■ 原文:
2023-05-02 10:35:09 | 健康・医療
私は特に運動が嫌いというわけではなく、週1回のテニススクールは楽しみにしています。ただ走ったり歩くのは嫌いで、短距離でも自転車(電動アシスト)での移動を基本にしています。

最近マウスの運動の好き嫌いは、腸内細菌の影響かもしれないという論文が発表されました。定期的な運動が健康に良く、多くの病気のリスクを減らすことは以前から知られています。

しかし成人の80%以上は世界保健機構(WHO)が推奨する週150分以上の運動をしていません。世界的に見て運動不足は、早死にや冠動脈性心疾患、2型糖尿病、乳ガン、大腸ガンの6〜10%を引き起こしているといわれています。

腸内細菌と運動が関連していることは、これまでも示唆されています。2019年の研究では、ボストンマラソンを走ったランナーとそうでない被験者を比べたところ、ランナーは便の中にいる特定の種の細菌がマラソン後に増えたことが示されました。

またこれらの腸内細菌は、マウスに移植すると運動能力を向上させることが分かりました。今回の研究では、少なくともマウスについてはいくつかの種の腸内細菌が期待感を高める神経伝達物質のドーパミンの産生を促し、より長時間の運動に対する報酬となっている可能性が示されました。

今回のペンシルベニア大学の研究チームは、運動意欲を失わせるものを知るため、遺伝的に多様な8種類のマウスで実験しました。マウスにおける運動意欲や激しい運動をする能力のばらつきの中には、遺伝子に関係するものもあります。

■ 元データ:
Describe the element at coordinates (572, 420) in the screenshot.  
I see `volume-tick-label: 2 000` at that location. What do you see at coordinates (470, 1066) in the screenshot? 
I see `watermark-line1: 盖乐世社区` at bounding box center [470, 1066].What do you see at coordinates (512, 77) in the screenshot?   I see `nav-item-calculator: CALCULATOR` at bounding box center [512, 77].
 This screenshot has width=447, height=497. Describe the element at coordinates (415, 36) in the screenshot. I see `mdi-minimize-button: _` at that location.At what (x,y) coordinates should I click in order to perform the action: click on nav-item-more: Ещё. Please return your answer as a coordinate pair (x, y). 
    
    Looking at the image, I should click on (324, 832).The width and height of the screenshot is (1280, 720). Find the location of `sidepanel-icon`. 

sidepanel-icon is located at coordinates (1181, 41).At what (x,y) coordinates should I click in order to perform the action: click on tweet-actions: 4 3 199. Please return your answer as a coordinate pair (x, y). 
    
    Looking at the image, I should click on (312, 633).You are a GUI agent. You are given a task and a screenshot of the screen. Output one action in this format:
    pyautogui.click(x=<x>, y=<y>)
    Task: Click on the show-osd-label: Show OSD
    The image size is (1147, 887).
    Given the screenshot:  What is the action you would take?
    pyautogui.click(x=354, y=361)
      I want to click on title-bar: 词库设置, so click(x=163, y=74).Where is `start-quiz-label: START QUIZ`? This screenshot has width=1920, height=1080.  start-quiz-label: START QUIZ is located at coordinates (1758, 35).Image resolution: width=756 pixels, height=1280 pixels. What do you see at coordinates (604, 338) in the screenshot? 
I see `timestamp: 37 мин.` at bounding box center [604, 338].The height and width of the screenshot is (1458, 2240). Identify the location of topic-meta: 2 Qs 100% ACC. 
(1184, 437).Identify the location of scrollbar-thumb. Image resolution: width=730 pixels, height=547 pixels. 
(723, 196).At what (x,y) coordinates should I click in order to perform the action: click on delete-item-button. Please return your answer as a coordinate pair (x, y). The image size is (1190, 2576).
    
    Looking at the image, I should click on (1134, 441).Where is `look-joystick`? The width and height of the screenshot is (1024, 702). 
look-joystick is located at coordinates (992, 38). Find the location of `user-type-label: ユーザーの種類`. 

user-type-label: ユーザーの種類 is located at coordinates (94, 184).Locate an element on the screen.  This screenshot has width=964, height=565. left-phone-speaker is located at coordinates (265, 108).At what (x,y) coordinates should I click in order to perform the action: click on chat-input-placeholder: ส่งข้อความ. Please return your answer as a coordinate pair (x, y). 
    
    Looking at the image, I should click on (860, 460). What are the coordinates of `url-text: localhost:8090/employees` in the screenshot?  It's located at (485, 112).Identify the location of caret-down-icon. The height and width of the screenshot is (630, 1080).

■ 取り組む課題: 腸内細菌と運動についての原文から、「最近マウスの運動の好き嫌いは」から「ている可能性が示されました。」までを一字も変えずに書き写してください。

■ 課題の解答:
最近マウスの運動の好き嫌いは、腸内細菌の影響かもしれないという論文が発表されました。定期的な運動が健康に良く、多くの病気のリスクを減らすことは以前から知られています。

しかし成人の80%以上は世界保健機構(WHO)が推奨する週150分以上の運動をしていません。世界的に見て運動不足は、早死にや冠動脈性心疾患、2型糖尿病、乳ガン、大腸ガンの6〜10%を引き起こしているといわれています。

腸内細菌と運動が関連していることは、これまでも示唆されています。2019年の研究では、ボストンマラソンを走ったランナーとそうでない被験者を比べたところ、ランナーは便の中にいる特定の種の細菌がマラソン後に増えたことが示されました。

またこれらの腸内細菌は、マウスに移植すると運動能力を向上させることが分かりました。今回の研究では、少なくともマウスについてはいくつかの種の腸内細菌が期待感を高める神経伝達物質のドーパミンの産生を促し、より長時間の運動に対する報酬となっている可能性が示されました。